The Gainesville Iguana: A brief history

by Joe Courter

The first Iguana appeared in October 1986. It was an outgrowth of the merging of three activist mailing lists at a time when there was a high level of local organizing stimulated by the world we were seeing unfold during the Reagan administration. 

I was producing a newsletter for the Humanist Society of Gainesville for years and had amassed a solid mailing list for them. The second mailing list had developed from the increased local (and national) organizing activities opposing Reagan’s Central America policies. The third came from a newsletter put out by the local Quaker organization. A merge and purge of duplicates resulted in a list of about six or seven hundred names. For the first five years the Iguana was a mailed-out newsletter only, multipage and photocopied to the people on this list.

That changed in 1991 when the idea of switching to newsprint came along. We discovered that for the same cost of photocopying we could print over 2,000 copies and also have a lot more space for articles. Thus, it was goodbye to Target Copy and off to Florida Crown Printing, up near Jacksonville. We now use Florida Sun Printing in Callahan.

Technology has changed big time over the past thirty years, and definitely worked in our favor. In the beginning someone might submit a typewritten story, or if we were reprinting something, a person would need to retype it and save it on a floppy disc. I would go pick it up, bring it home, and hope the writer’s computer and software was compatible with our computer. 

Co-editor Jenny Brown would edit and arrange it so the layout would fit the page, paste everything together. Then I would bring the pages to the printer where they would turn our paste-ups into newsprint, and in a day or so we’d have the papers ready. 

Now it is much easier, with electronic transmission of data, layout programs that eliminate using scissors and glue sticks. All that really has stayed the same is driving to pick it up, and the process of distributing and mailing it. And of course now we can send an electronic copy to those who want to get it that way.

We are not a paper that has official reporters.
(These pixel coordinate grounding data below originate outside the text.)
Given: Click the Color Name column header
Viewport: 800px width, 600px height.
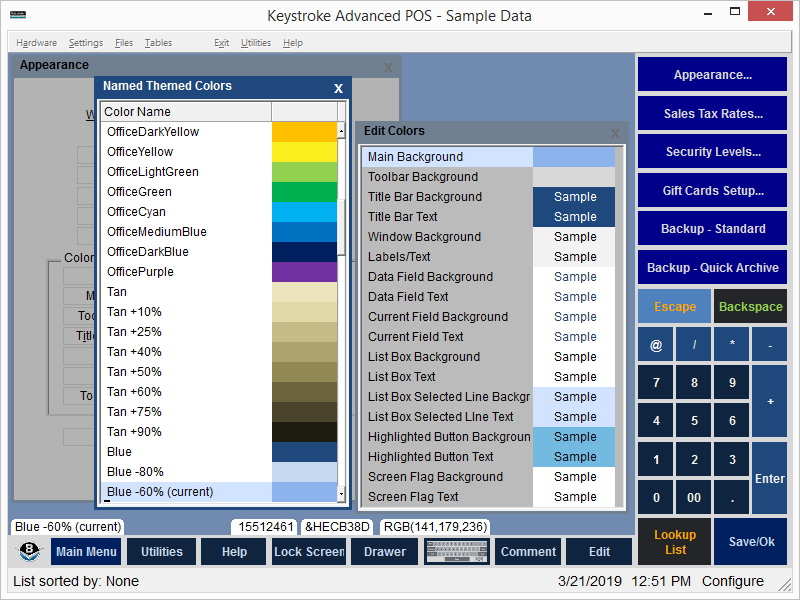Looking at the screenshot, I should (185, 112).
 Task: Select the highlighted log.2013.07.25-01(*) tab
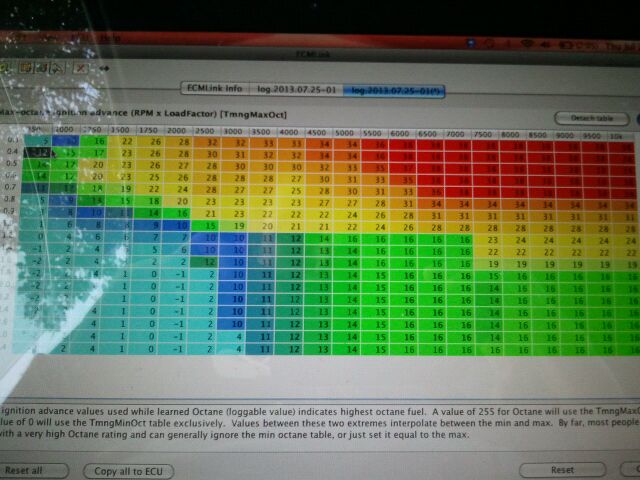[393, 91]
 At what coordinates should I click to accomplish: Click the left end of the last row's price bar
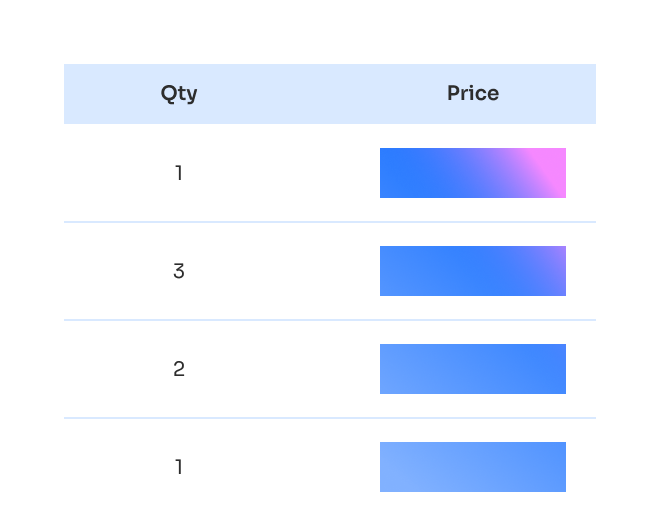(x=390, y=467)
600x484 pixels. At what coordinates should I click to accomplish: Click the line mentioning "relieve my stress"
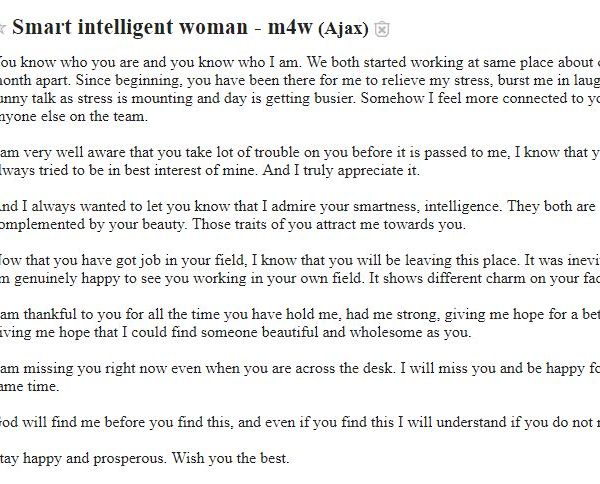pyautogui.click(x=300, y=79)
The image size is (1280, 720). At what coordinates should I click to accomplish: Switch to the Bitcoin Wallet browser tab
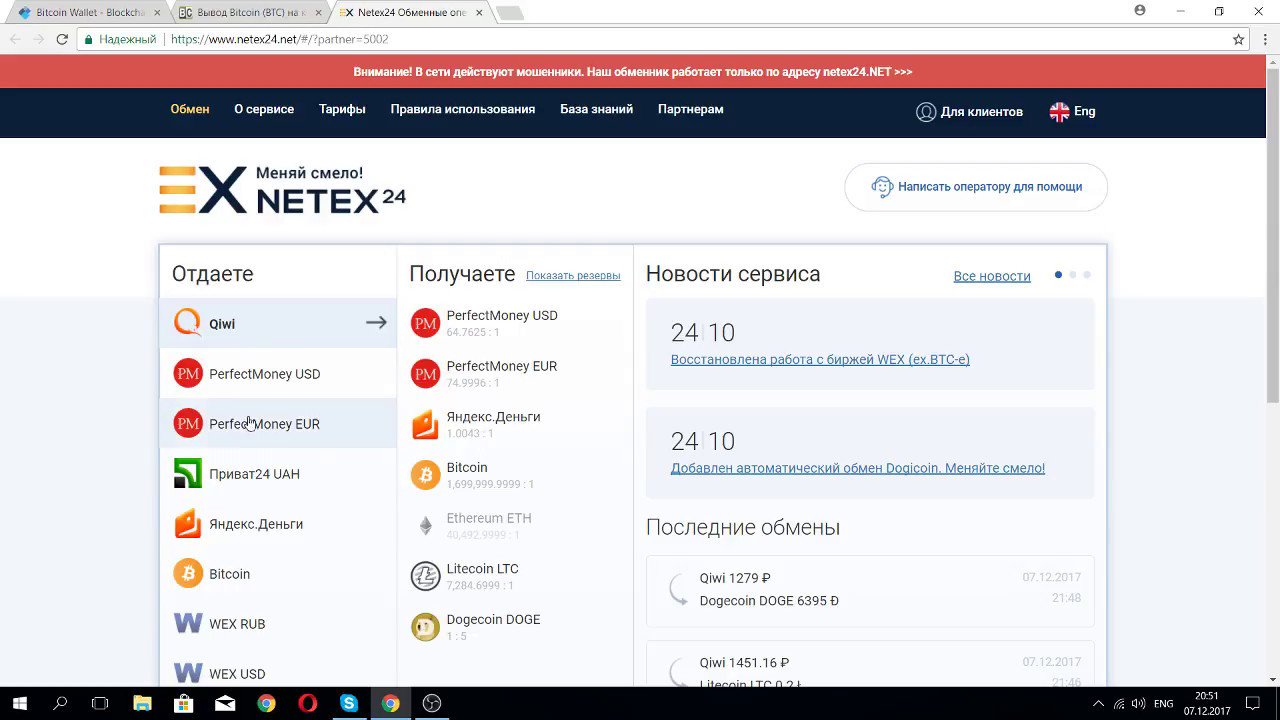coord(88,13)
We believe those people in groups involved in organizing, activism, and awareness-building know best how to explain what they do.  So those peope are our writers. We don’t need to follow the theory of “objective journalism”; we feel that gets a diluted reporting of two side-ism. We respect ideals and principles and would rather have a more complete, truthful picture. 

Some call what we do “advocacy journalism,” and yes, that fits: we are for human rights, for equality, for justice, for peace, for nature, for science. We are a soap box that committed people organizing for social justice can get up on and be heard.

We believe local organizing is the heart of democracy. Growing the power of grassroots organizing and awareness building is key to what we do.

The Iguana is a combination of Alachua County news, opinions, and announcements from local advocates and citizens; and reprinted regional, national, international news  and opinions from outside sources. We support the arts and believe there is a place for enjoyment in everyone’s lives. 

We are a conduit for needed information, a way for likeminded folks to find one another, a way to help promote local organizing efforts and also local businesses, who are in turn supporting our efforts with their ads. 

The fine folks who subscribe and/or donate allow us to print thousands of copies and drop them off to many dozen distribution points for complimentary pick up, as well as mailing to those who request it, regardless of income.  

We appreciate everyone who has contributed in whatever way you have to our efforts since we began this little paper over thirty years ago.